Así lo revela el sondeo publicado por el IESE, en el que han participado las
500 principales compañías del país, un 85 por ciento de las cuales ha adoptado
algún tipo de práctica ética.
Según la encuesta, un 56 por ciento de los directivos creen que la reputación
de su empresa ha mejorado, y un 64 por ciento de estos últimos atribuyen esta
mejora a la adopción de códigos éticos.
De hecho, los encuestados se muestran optimistas respecto a la implantación de
la responsabilidad social corporativa, y expresan un interés "generalizado" por
seguir trabajando en este ámbito: de entre las compañías que ya lo hacen, el 87
por ciento se compromete a proseguir por esta vía.
Respecto a las compañías que reconocen no tener en este momento ningún programa
concreto en este ámbito, el 78 por ciento pretende implantar alguna medida, y
una mayoría de directivos ofrecen plazos claros: un 56 por ciento quieren hacerlo
en un año, un 42 por ciento en un plazo de entre uno y dos años.

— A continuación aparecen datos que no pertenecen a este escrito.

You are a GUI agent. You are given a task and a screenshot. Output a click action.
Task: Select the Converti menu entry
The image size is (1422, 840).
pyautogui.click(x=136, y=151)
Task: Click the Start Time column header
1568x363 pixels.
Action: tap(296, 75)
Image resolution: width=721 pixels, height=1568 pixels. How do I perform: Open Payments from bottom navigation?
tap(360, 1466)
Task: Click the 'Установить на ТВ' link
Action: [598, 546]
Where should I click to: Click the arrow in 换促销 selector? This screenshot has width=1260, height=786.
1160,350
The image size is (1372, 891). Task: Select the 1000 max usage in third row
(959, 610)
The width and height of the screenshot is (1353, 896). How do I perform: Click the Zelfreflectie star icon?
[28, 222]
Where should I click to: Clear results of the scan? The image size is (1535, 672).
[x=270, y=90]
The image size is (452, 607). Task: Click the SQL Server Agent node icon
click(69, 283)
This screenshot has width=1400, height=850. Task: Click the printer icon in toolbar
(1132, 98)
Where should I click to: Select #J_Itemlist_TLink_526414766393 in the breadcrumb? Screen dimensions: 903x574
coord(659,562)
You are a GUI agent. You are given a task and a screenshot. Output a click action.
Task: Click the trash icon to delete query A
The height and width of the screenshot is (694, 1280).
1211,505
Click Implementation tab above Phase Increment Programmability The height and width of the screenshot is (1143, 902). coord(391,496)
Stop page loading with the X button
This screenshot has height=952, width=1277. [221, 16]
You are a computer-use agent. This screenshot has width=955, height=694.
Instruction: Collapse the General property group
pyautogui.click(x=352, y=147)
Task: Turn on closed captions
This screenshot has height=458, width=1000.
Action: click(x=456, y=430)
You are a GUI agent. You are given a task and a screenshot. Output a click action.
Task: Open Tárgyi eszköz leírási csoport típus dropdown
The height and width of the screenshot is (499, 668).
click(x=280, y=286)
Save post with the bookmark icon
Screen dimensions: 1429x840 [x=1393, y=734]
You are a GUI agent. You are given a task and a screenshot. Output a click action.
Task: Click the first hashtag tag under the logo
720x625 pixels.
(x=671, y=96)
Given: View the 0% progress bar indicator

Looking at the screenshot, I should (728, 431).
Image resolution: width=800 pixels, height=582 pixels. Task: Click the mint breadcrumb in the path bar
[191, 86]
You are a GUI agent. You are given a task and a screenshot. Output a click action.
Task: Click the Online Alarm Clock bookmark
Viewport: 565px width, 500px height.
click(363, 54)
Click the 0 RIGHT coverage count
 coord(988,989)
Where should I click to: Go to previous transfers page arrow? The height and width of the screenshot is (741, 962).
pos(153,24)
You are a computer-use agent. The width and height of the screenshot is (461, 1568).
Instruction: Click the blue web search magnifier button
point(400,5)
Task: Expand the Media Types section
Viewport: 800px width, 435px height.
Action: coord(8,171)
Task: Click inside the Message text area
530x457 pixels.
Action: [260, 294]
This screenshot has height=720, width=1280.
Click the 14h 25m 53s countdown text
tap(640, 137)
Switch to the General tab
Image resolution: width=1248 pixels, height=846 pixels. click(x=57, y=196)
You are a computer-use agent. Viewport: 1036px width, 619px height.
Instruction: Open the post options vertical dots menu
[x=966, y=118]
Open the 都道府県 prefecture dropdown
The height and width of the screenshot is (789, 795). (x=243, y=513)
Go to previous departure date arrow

En cuanto a las empresas que no han adoptado prácticas éticas, la principal razón
esgrimida es que tanto directivos como empleados tienen "un compromiso moral suficiente",
en virtud del cual todos ellos "actúan ya correctamente".
El informe del profesor Joan Fontrodona destaca también que la manifestación práctica
más clara de la creciente importancia del 'social rating' empresarial es la implantación
de los informes de responsabilidad social y la adopción de códigos de conducta.
Esta última es de hecho la práctica ética más extendida entre las empresas con
programas en este ámbito.
Sin embargo, los trabajadores sólo son informados en un 80 por ciento de estas
prácticas éticas.
El grado de compromiso con las mismas, apunta el sondeo, es mayor entre el equipo
de dirección y los mandos intermedios que en los niveles inferiores de las plantillas.
Según el sondeo del IESE, las áreas en las que se plantean principalmente los
problemas éticos son las de recursos humanos, comerciales, compras y ventas.
También existen deficiencias en cuanto a la transparencia con accionistas, clientes,
proveedores y sociedad.
En palabras del profesor Fontrodona, la clave reposa en la alta dirección: "es
la que tiene que verse involucrada en la toma de decisiones a través de un mayor
grado de implantación de prácticas éticas".
En su opinión, los últimos escándalos empresariales refuerzan esta necesidad.